### Material for the task
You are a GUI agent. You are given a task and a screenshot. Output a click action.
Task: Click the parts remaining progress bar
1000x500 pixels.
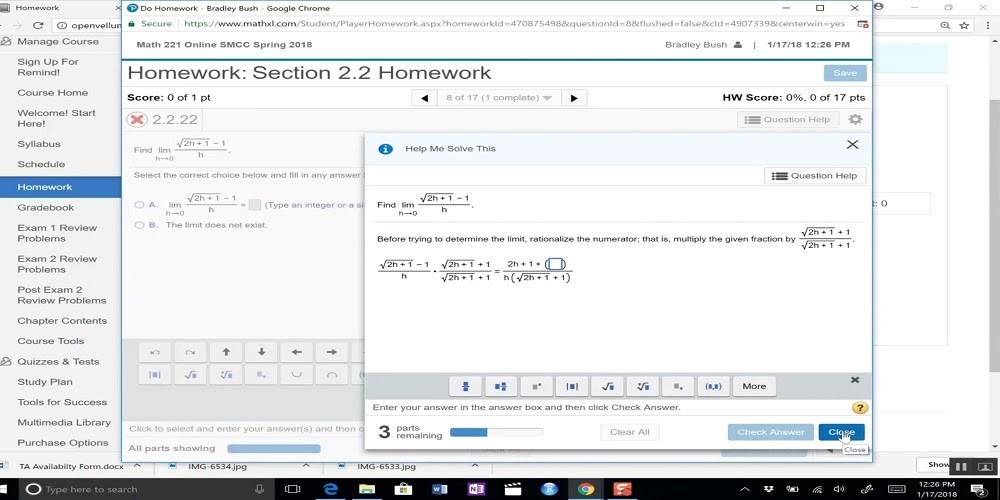(x=496, y=432)
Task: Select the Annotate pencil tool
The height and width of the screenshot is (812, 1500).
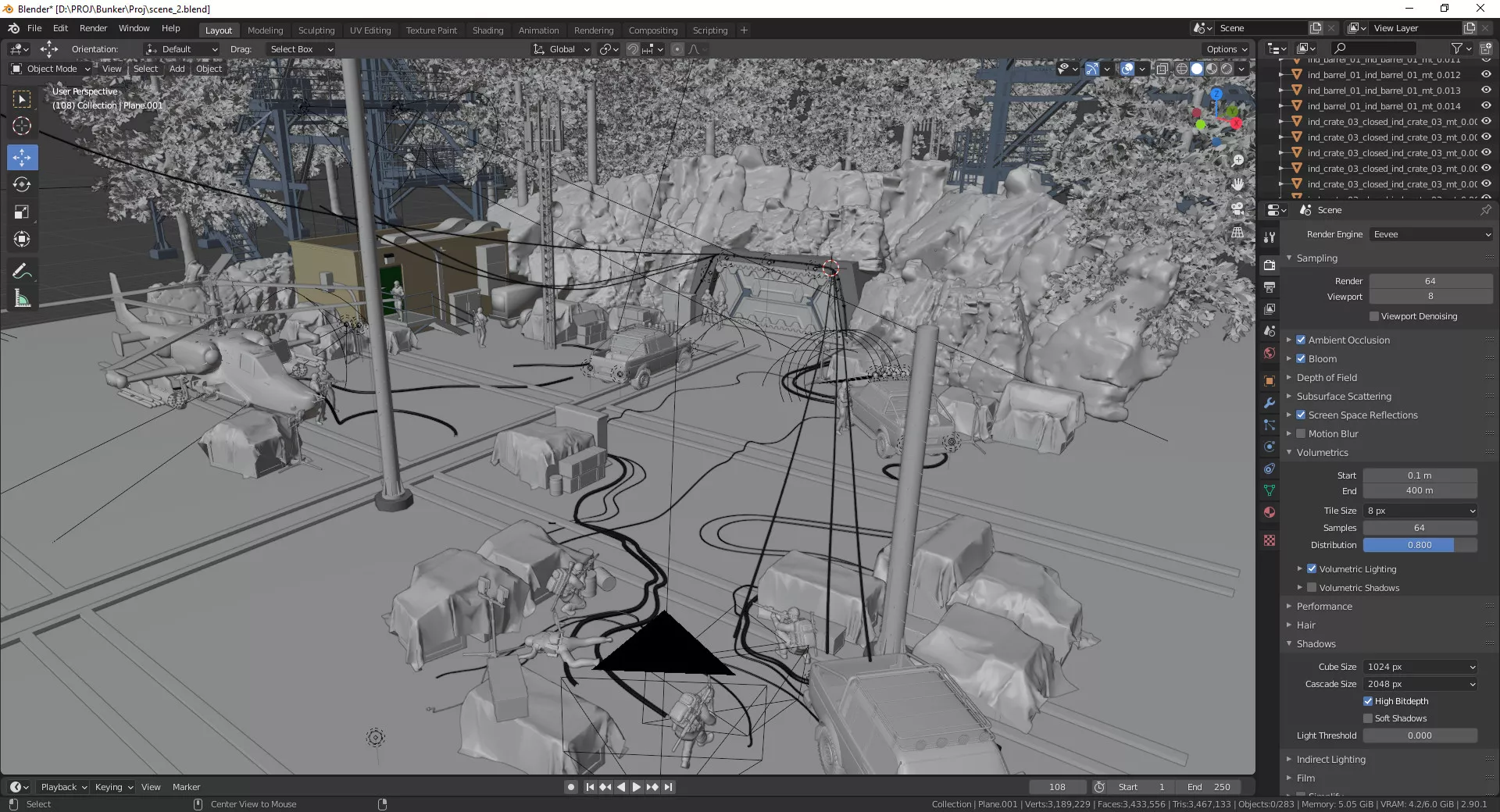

### Assignment
Beginning with the line that holds "1000x500 pixels.", extract every line to the end of the material, exactly as it stands, and drop the pictures.

### Result for this exercise
1000x500 pixels.
(x=496, y=432)
Task: Select the Annotate pencil tool
The height and width of the screenshot is (812, 1500).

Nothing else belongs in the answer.